Nothing belongs in the answer except the lines of the material that include "agent".

** Data shown follows **

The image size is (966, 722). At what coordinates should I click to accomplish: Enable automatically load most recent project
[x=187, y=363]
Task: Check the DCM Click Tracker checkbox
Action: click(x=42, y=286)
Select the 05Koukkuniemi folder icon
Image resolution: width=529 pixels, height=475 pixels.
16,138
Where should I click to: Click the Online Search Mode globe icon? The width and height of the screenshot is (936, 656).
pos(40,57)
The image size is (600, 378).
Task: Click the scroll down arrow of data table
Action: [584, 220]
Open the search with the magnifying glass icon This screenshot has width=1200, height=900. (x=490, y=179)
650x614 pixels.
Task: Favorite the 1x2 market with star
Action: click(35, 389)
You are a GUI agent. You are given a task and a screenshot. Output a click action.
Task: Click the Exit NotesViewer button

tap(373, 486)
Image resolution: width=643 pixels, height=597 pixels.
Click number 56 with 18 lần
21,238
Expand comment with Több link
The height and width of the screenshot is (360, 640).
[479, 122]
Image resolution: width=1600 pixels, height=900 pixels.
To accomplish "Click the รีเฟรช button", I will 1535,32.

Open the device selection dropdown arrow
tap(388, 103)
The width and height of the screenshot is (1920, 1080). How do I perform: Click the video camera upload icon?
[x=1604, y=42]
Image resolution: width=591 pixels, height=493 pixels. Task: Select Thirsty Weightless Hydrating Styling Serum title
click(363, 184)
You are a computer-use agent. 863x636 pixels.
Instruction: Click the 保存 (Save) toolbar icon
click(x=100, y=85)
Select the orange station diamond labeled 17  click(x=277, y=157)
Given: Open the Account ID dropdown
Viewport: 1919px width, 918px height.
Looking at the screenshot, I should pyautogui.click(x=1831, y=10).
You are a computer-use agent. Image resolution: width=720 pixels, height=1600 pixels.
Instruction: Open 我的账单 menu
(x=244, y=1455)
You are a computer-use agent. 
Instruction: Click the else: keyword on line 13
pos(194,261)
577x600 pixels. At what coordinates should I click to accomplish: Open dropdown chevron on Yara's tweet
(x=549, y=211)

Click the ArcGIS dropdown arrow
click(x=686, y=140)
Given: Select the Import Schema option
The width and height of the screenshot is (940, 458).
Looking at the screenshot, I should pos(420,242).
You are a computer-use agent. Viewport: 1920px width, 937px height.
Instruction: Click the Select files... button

** End of Data shown **

**Reply:**
You are a GUI agent. You are given a task and a screenshot. Output a click action.
You are a computer-use agent. 863x636 pixels.
You are a computer-use agent. Image resolution: width=720 pixels, height=1600 pixels.
You are a computer-use agent. 
You are a computer-use agent. Viewport: 1920px width, 937px height.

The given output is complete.